HOW TO COMPLETE THIS TASK: Please copy, exactly and with no pictures, only the lines from the one containing "تكنولوجيا (280, 895)" through the last line of the records.

Recorded data
◇ ◇ ◇ ◇
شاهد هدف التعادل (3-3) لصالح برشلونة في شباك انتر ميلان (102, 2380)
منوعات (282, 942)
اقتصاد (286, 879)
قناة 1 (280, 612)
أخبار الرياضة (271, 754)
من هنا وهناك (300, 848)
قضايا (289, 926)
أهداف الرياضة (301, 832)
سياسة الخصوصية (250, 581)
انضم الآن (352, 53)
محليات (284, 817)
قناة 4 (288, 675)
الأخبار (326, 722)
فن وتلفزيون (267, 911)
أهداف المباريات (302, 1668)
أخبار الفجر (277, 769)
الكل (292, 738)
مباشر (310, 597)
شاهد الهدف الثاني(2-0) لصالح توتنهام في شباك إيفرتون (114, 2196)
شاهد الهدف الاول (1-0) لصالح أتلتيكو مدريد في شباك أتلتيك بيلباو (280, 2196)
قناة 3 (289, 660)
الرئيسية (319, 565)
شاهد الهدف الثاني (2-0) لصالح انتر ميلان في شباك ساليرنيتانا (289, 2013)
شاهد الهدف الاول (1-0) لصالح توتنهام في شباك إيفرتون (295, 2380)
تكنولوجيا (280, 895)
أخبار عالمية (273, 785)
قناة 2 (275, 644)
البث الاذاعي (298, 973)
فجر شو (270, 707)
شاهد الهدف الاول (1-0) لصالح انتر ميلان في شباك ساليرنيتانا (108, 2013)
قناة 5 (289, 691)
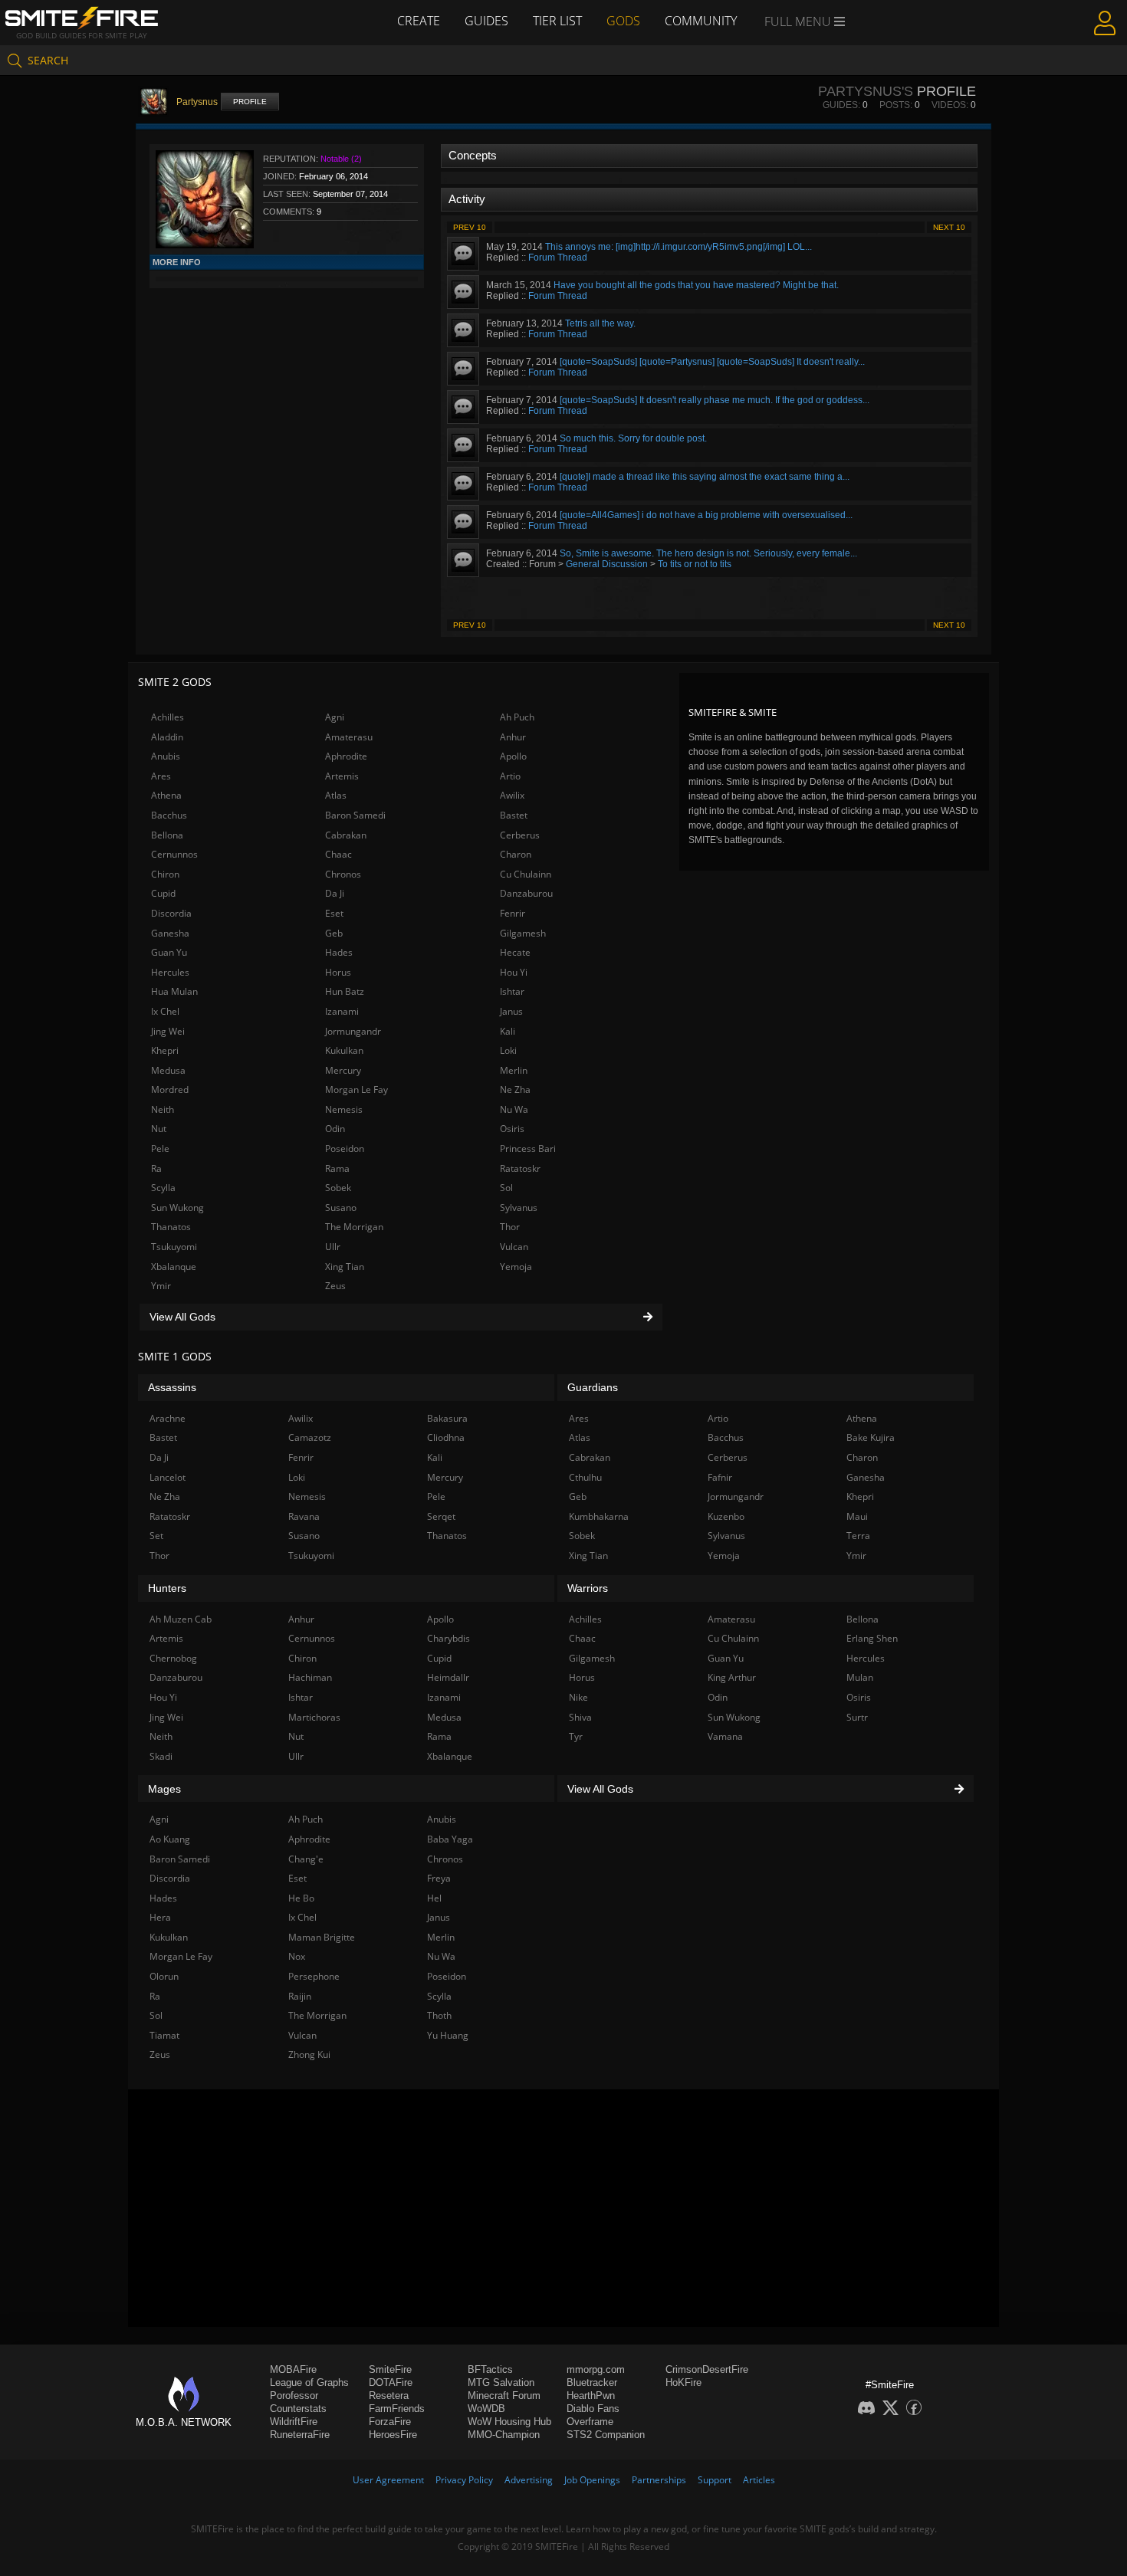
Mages (164, 1789)
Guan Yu (169, 952)
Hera (160, 1917)
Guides (486, 20)
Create (418, 20)
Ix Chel (165, 1011)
◇ ◇ ◇ ◇
TASK RESPONSE:
تكنولوجيا (280, 895)
أخبار عالمية (273, 785)
قناة 2 (275, 644)
البث الاذاعي (298, 973)
فجر شو (270, 707)
شاهد الهدف الاول (1-0) لصالح انتر ميلان في شباك ساليرنيتانا (108, 2013)
قناة 5 (289, 691)
Mages (164, 1789)
Guan Yu (169, 952)
Hera (160, 1917)
Guides (486, 20)
Create (418, 20)
Ix Chel (165, 1011)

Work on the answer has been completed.